- **What is being asked**:
Format the data below as a JSON list of strings, one string per line, from the line containing "Describe the element" through the end of the data, skipping blank lines. Leave the pictures out of the answer.

(Stored data entries)
○ ○ ○ ○ ○

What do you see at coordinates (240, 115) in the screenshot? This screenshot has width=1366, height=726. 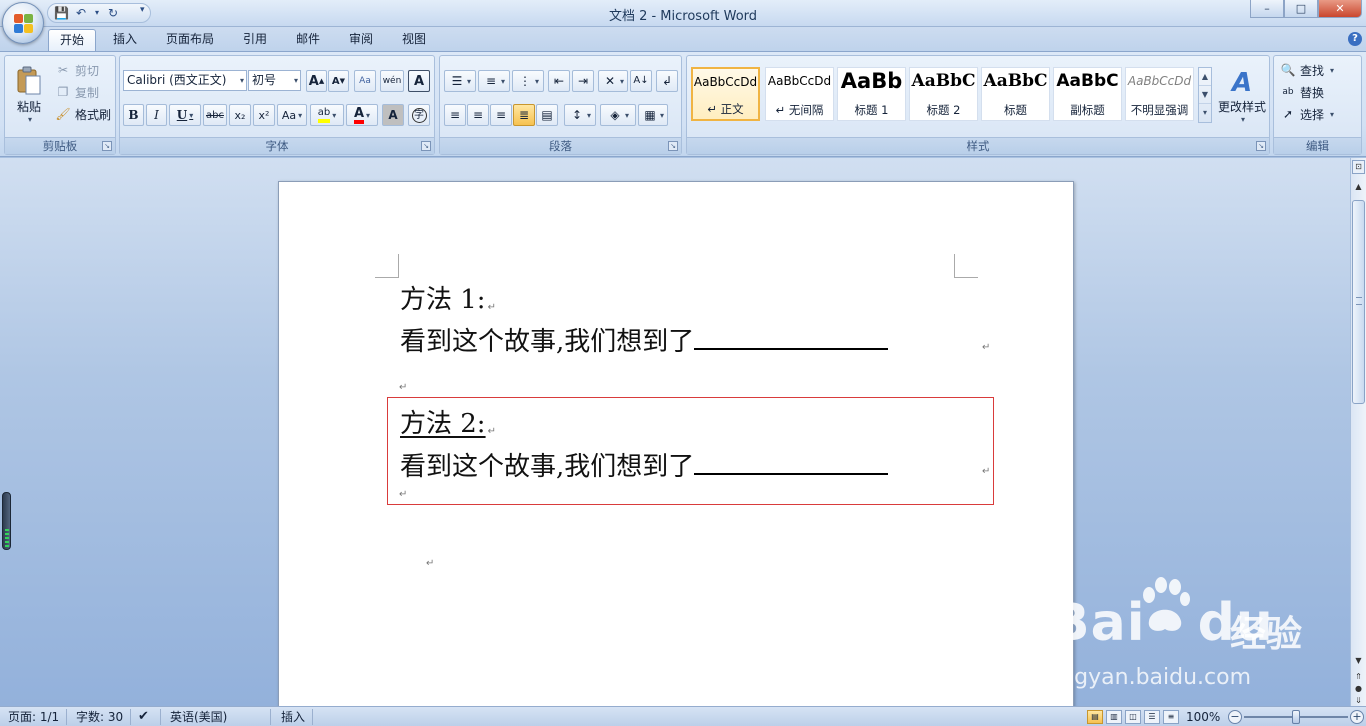 I see `subscript-button: x₂` at bounding box center [240, 115].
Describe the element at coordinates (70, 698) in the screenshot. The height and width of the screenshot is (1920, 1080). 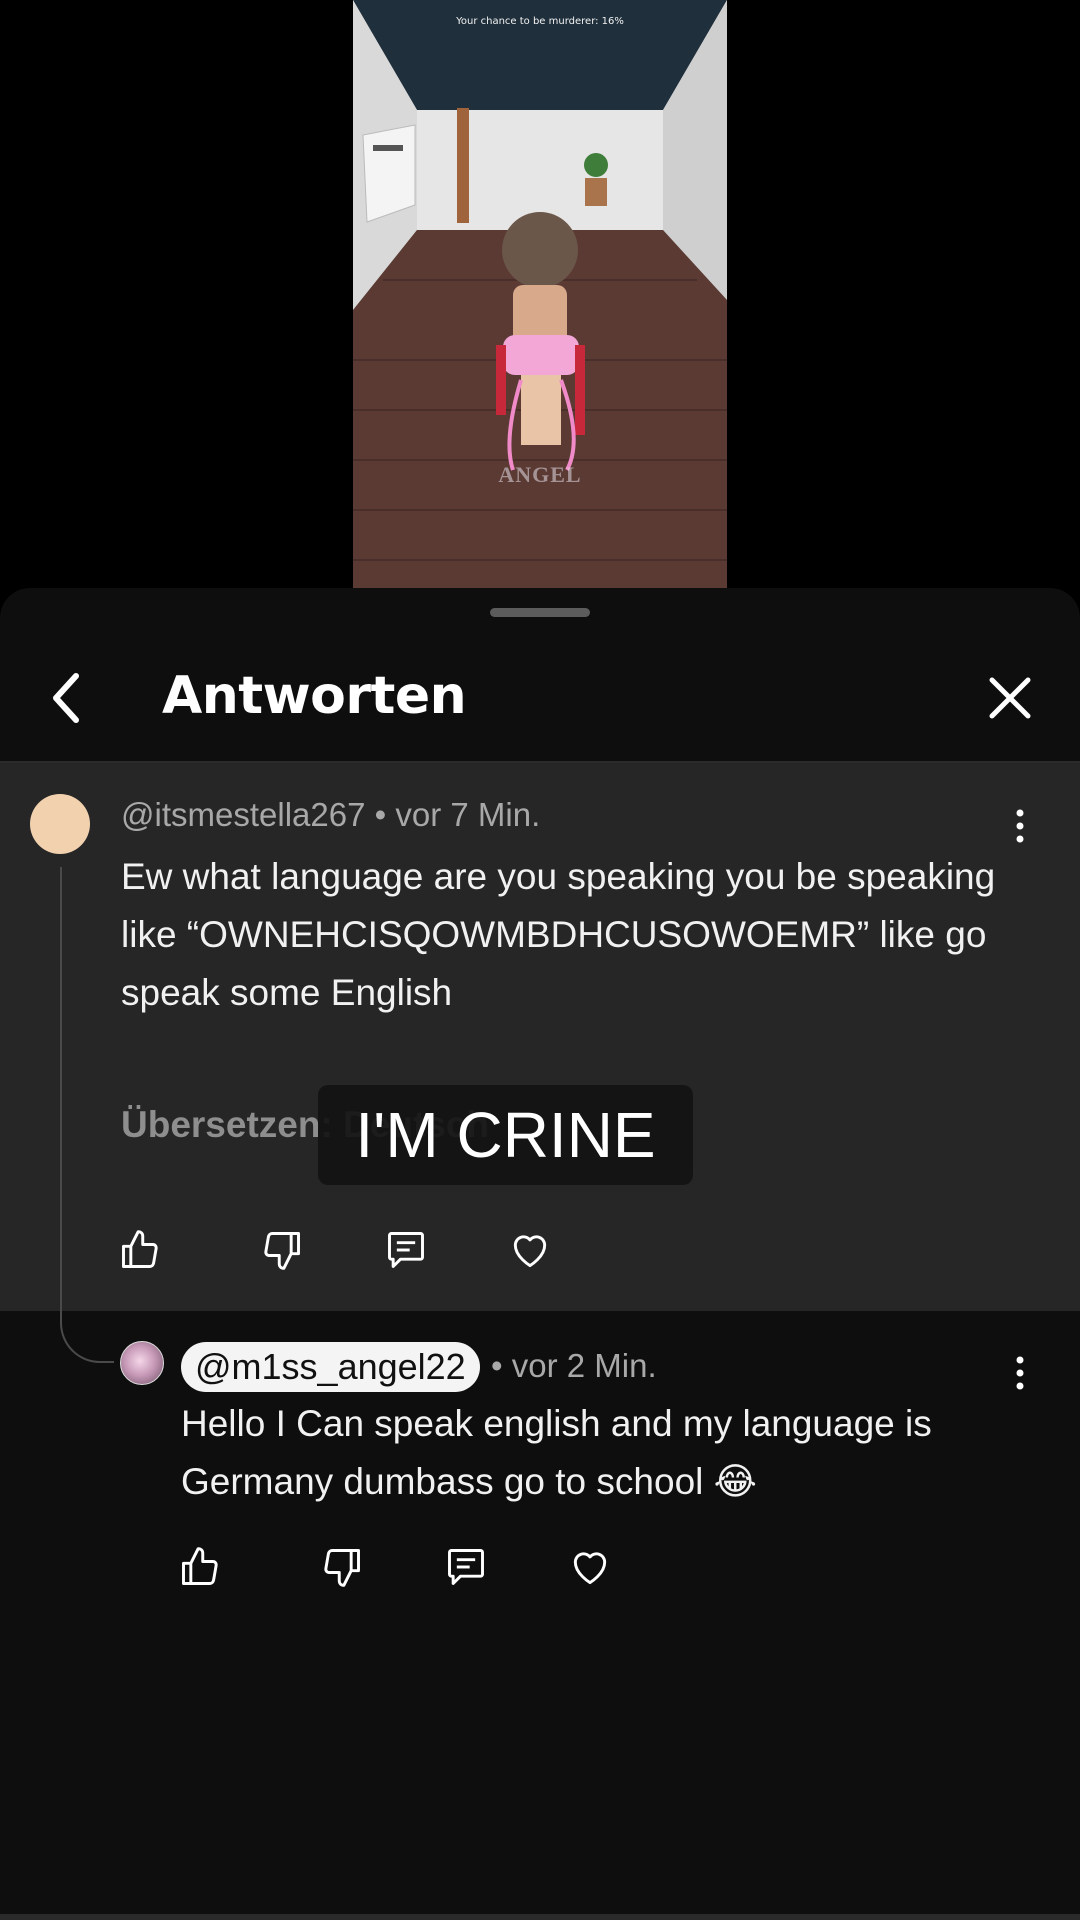
I see `back-icon` at that location.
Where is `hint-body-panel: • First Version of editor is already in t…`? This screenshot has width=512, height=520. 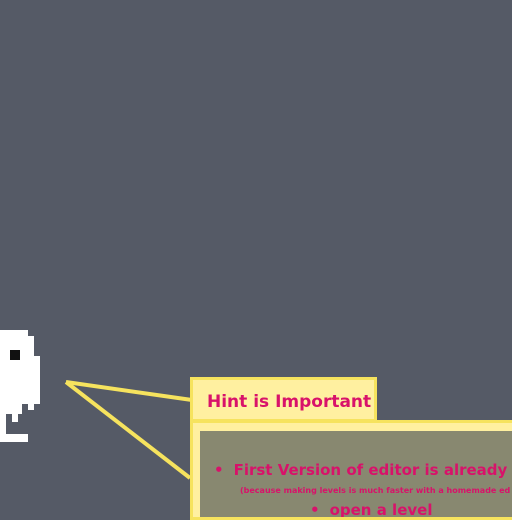
hint-body-panel: • First Version of editor is already in t… is located at coordinates (356, 474).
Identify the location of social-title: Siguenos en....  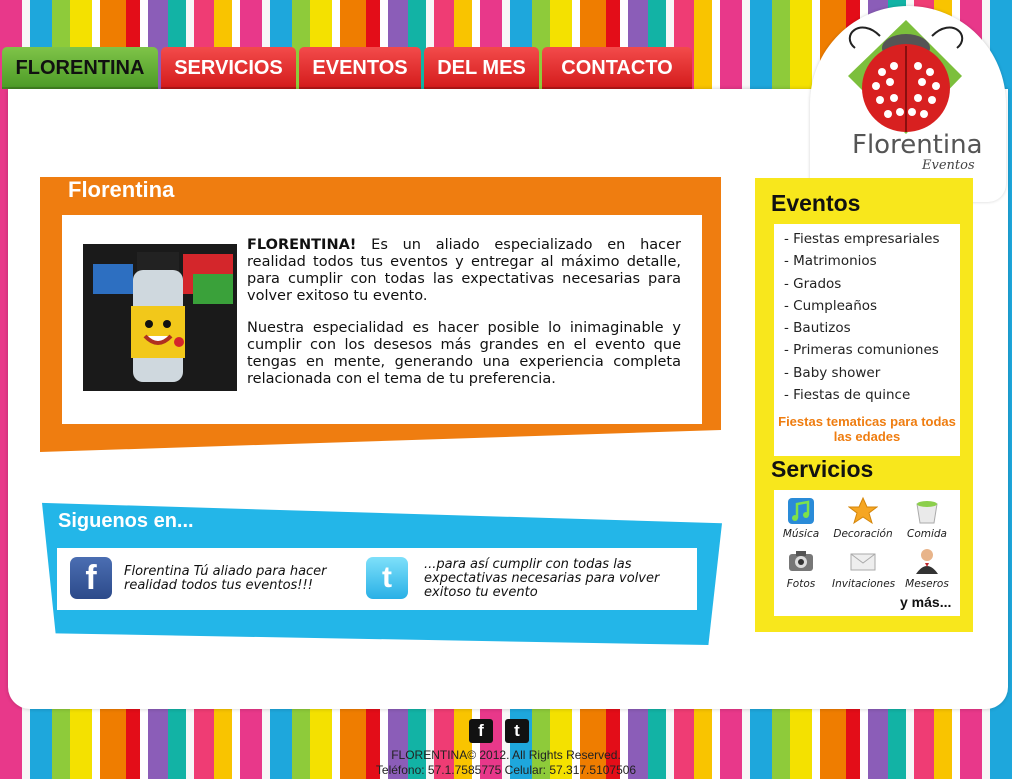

○ ○ ○ ○ ○

- **Response to the exercise**:
[
  "Describe the element at coordinates (70, 698) in the screenshot. The height and width of the screenshot is (1920, 1080). ",
  "I see `back-icon` at that location.",
  "Where is `hint-body-panel: • First Version of editor is already in t…`? This screenshot has width=512, height=520. ",
  "hint-body-panel: • First Version of editor is already in t… is located at coordinates (356, 474).",
  "Identify the location of social-title: Siguenos en....  "
]